(Pixel coordinate grounding data)

-- Opening Marker --

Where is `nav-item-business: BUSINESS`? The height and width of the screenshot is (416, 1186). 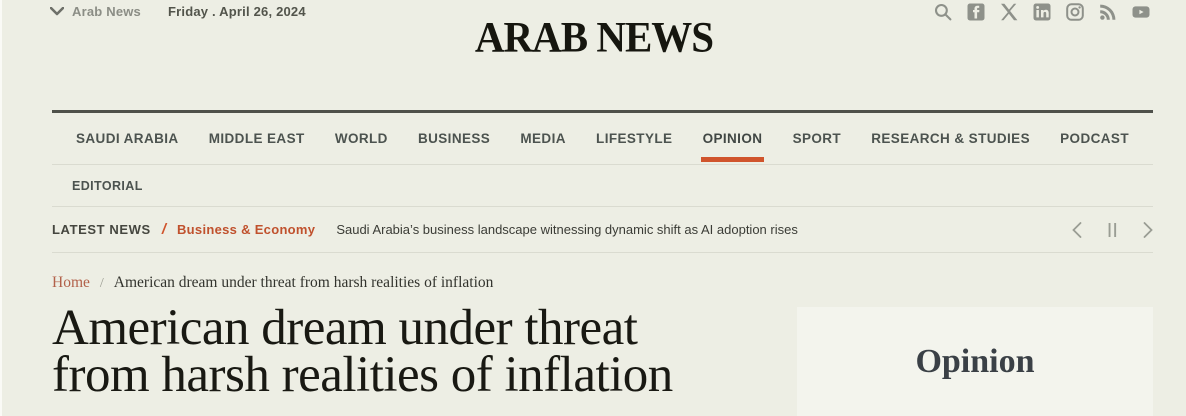 nav-item-business: BUSINESS is located at coordinates (454, 138).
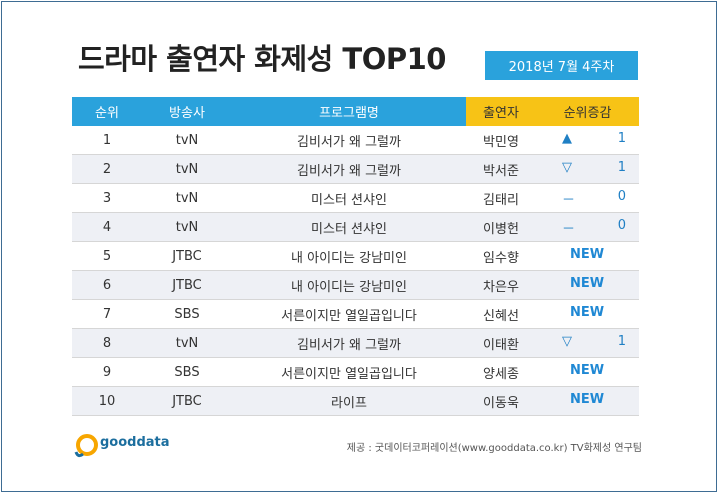  What do you see at coordinates (107, 227) in the screenshot?
I see `rank-cell: 4` at bounding box center [107, 227].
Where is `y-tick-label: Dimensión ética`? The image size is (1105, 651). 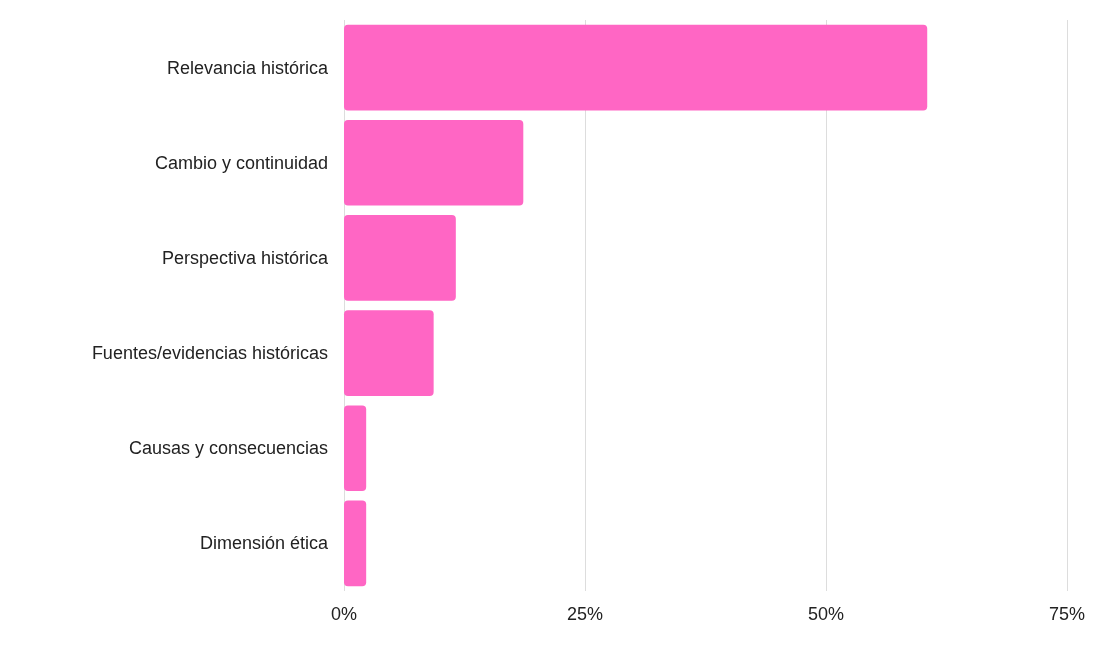 y-tick-label: Dimensión ética is located at coordinates (264, 544).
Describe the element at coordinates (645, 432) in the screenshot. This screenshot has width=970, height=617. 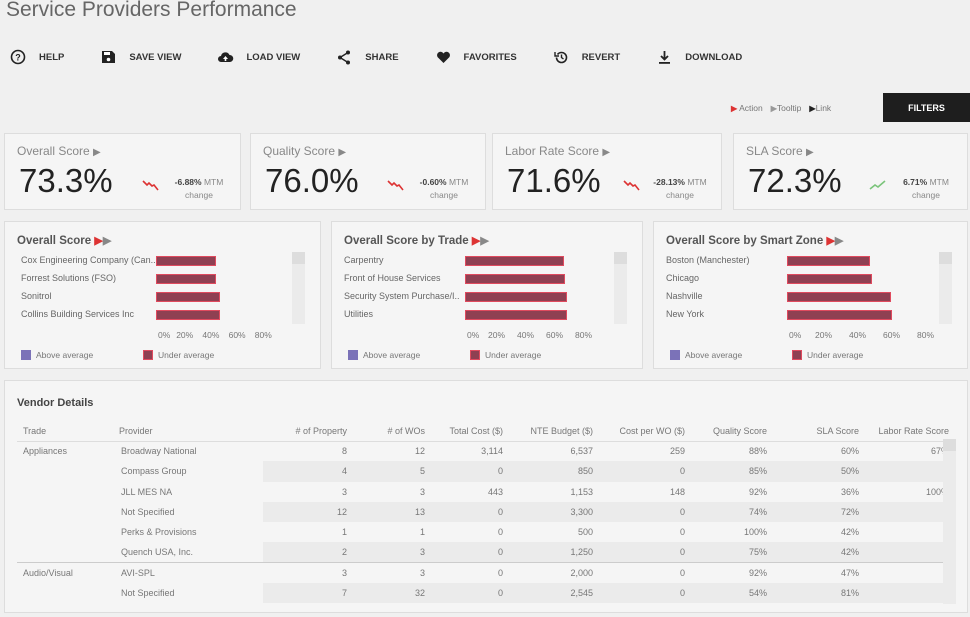
I see `column-header: Cost per WO ($)` at that location.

-- Closing Marker --

__The task__.
Output the stretch of the listing from the line containing "Describe the element" through the end of the listing as a numbered list. Skip blank lines and leave the pictures out.

__Answer box__.
1. Describe the element at coordinates (645, 432) in the screenshot. This screenshot has width=970, height=617. 
2. I see `column-header: Cost per WO ($)` at that location.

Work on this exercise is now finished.